Dans un article publié dans la revue Emerging Infectious Diseases du mois d’avril, les auteurs ont rapporté la contamination de neuf personnes assises les unes à côté des autres dans un restaurant en Chine. La transmission des gouttelettes infectantes a été favorisée par une ventilation climatisée du restaurant.
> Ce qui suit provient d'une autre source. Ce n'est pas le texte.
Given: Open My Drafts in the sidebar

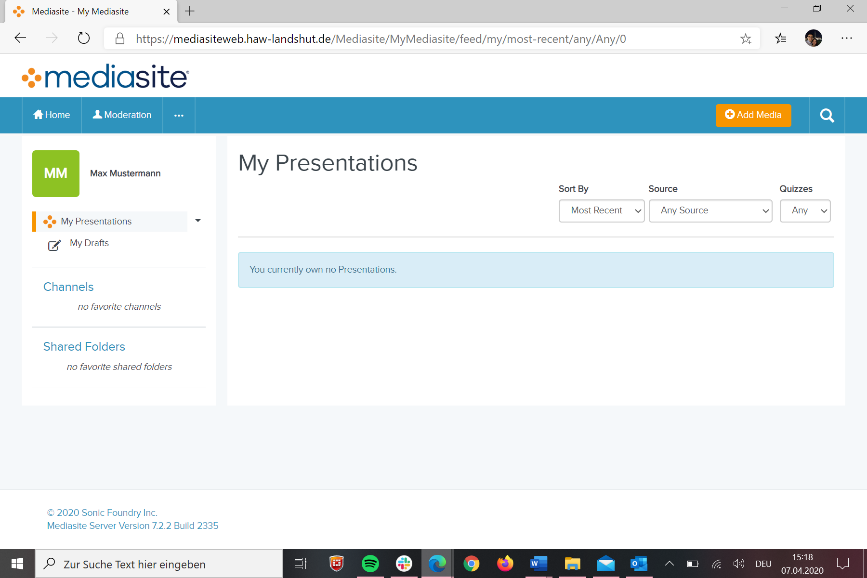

Les auteurs conseillent d’augmenter la distance entre les tables et de ne pas orienter le flux vers les clients attablés.

En plus du lavage des mains, il faut aussi désinfecter régulièrement tous les endroits et espaces susceptibles d’être contaminés.

– Pensez-vous que la sueur peut transmettre le Covid-19 ?

Nous apprenons chaque jour sur la biologie du coronavirus, on sait que le virus est présent dans les selles, par contre il n’y a pas d’études sur la présence du virus dans la sueur, c’est une piste à explorer !!

– Avec la chaleur, est-ce que les moustiques, dont l’activité augmente, en particulier le moustique tigre qui est bien installé à Alger et Blida, peuvent transmettre le coronavirus ?

Non, les coronavirus sont des virus respiratoires, aucune étude jusqu’à présent n’a montré la transmission de ces virus par les moustiques. Par contre, ce moustique tigre est le vecteur de la dengue et du Chikungunya, qui sont des maladies virales mortelles. La désinfection entamée jusqu’à présent pour lutter contre la propagation du coronavirus doit être complétée par la démoustication dans la wilaya souffrant des nuisances des moustiques.